Regarding the API, it is quite different than Pregel’s. Vertices do not expose a single Compute() method, rather each vertex go through a pipeline of independent processing stages. “Cell parsers” take care of transforming vertices between stages, eliminating unnecessary local variables to keep the graph compact in memory.

Haloop

The project advertises itself as a prototype on its front page, so don’t expect production-ready code. It is supported by the National Science Foundation.

Haloop takes a different approach than the other frameworks. It is not a BSP implementation, nor is it built on top of an MPI core: Haloop enhances Hadoop by allowing iterative jobs (loops). Of course, BSP can be approximated by writing a big outer loop called superstep, but the flow of data would still be that of Hadoop.

Haloop is actually a fork of Hadoop 0.20.x. There is no official release, but the source code is publicly available under an Apache 2.0 license.

Product comparison

Provided your use case deals with a large graph, or your problem can be modelled as a graph before being stuffed into a processing service, the following table should help you decide which products should be considered as eligible for your needs.

Pregel is identified by almost all projects as the reference for distributed processing of large graphs, so we tried to show how much of the Pregel API is proposed by the various solutions.

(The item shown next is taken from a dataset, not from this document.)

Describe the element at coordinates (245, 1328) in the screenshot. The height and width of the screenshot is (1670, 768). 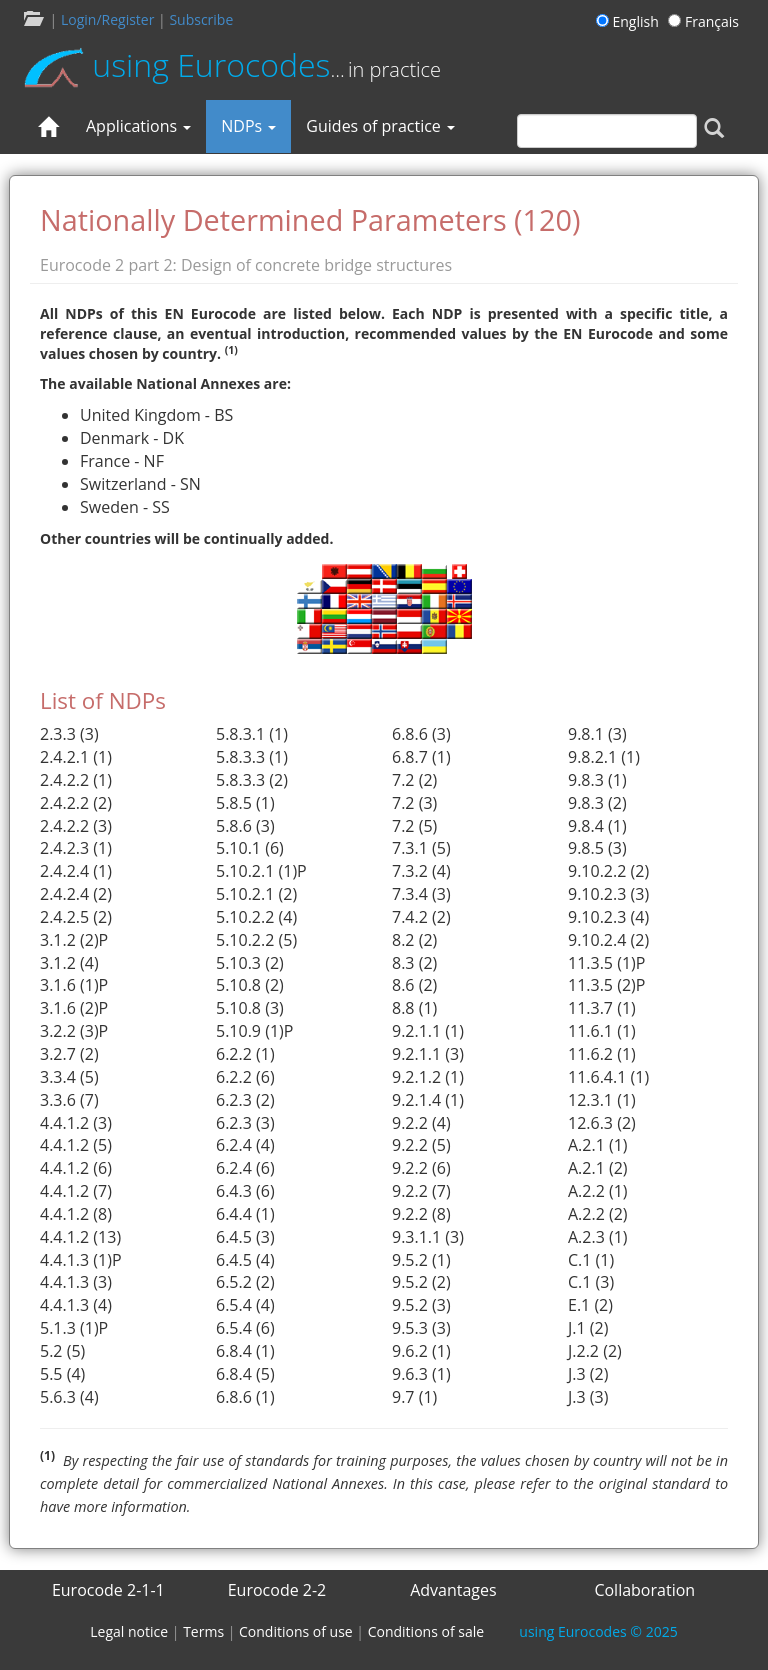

| Project | Type | Algo / Approach | Pregel-like API¹ | | | | Fault tolerance | Stack | Recent activity | License | | --- | --- | --- | --- | | | | --- | --- | --- | --- | --- | --- | --- | | V | A | C | M | | Hama² | Incubation³ | BSP | Y | N | Y | N | Y | Hadoop 1.0 | Active | Apache | | Giraph | Incubation | BSP⁴ | Y | Y | Y | Y | Y | Hadoop 0.20⁵ | Active | Apache | | Pheobus | Hobby | BSP⁴ | Y | Y | Y | Y | N | Erlang | Active | Apache | | GoldenOrb | Sponsored | BSP⁴ | Y | N | N | N | ? | Hadoop 0.20 | Dead? | Apache | | HipG | Academic | MPI | Y | Y⁶ | N | Y⁷ | N | Ibis MPJ | None | GPL | | Signal/Collect | Academic | MPI | Y | Y | N? | Y | N/A⁸ | Proprietary Scala⁸ | Active | Apache | | Trinity | Academic | MPI | Y | Y⁶ | N | N? | Y | Proprietary .NET | ? | Not publicly available | | Haloop | Prototype | MapReduce | N | N | N | N | Y⁹ | Hadoop 0.20 (fork) | Active | Apache |

1. V=vertex object model, A=aggregators, C=message combiners, M=explicit support for topology mutations 2. 0.5.0 is not released yet; the information comes from the 0.4.0 documentation and the source code for 0.5.0-RC2 3. Undergoing transition to Apache Top-Level Project 4. inspired by Pregel 5. the project compiles and the example runs with Hadoop 1.0.2 6. Through operations called “reducers” 7. “On the fly” graphs 8. version 2.0 will be based on Akka 2.0, to enable distribution of the computation 9. Assuming that Hadoop’s native HA capabilities were brought forward into Haloop 10. Hadoop fork

Stricly speaking, none of those solutions have known references in production, and none of them comes with a significant collection of algorithms from the graph theory. Apache Hama and Giraph look more promising because of their open-source nature, their activity and their proven technical foundation – i.e. Hadoop. Between the two Hama is more mature, and more flexible (not purely graph-oriented), but Giraph has contributions from people working at big Internet companies (Yahoo!, Facebook, Twitter, Linkedin) that have always been strong supporters of the open-source ecosystem.

Conclusion

Our next step, at OCTO, will be the implementation of a real use case with (probably) one of the solutions that were presented in this article. This will be the opportunity to look deeper into the products, to challenge their maturity, their robustness and HA capabilities! And of course, if other promising graph processing platforms come to our knowledge, we’ll write about them.